Тёмные, неграмотные рабочие ещё не потеряли веру в Гапона.
— К царю! — подхватили они призыв попа. — С детьми и жёнами! Скажем ему: отец наш, ты готов отдать за нас жизнь! Но ведаешь ли ты, как нас мучают, что мы голодаем, что мы подобны скотам, почти все неграмотны… Облегчи нашу жизнь! Найди управу на мучителей наших!
Утро девятого января
С этого последнего собрания гапоновцев Гурьев и Шаров шли домой вместе. Всегда молчаливый, Шаров был сейчас возбуждён и разговорчив.

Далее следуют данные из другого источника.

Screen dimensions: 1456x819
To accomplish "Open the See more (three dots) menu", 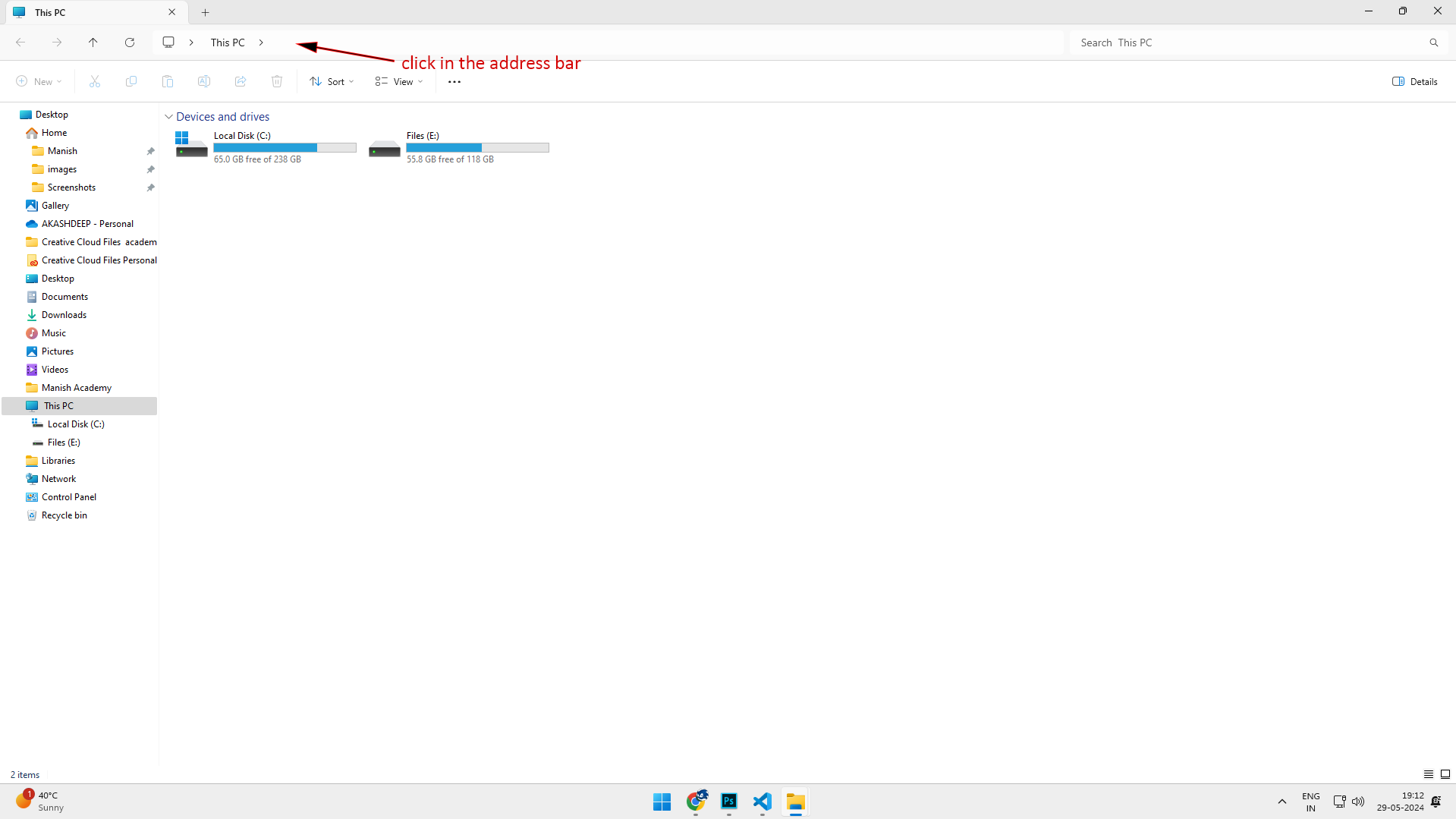I will tap(454, 82).
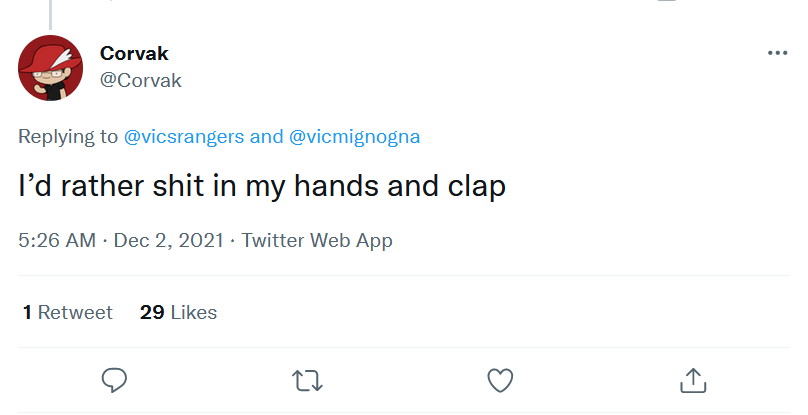Visit the @vicsrangers mention link
The image size is (808, 415).
click(x=184, y=137)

— Конец нашим мукам! Какой завтра день? Какое число?
— Воскресенье. Девятое января, — бесцветным голосом ответил Гурьев.
— Запомни! С этого святого воскресенья для рабочего человека вся жизнь изменится!
— Задурил вам голову поп! — отозвался Гурьев. — Додумались, идти к царю с просьбой!
— Креста на тебе нет, Василий! — взъерошил заиндевевшую бороду Шаров. — Как же, по-твоему, идти к царю? С камнем за пазухой?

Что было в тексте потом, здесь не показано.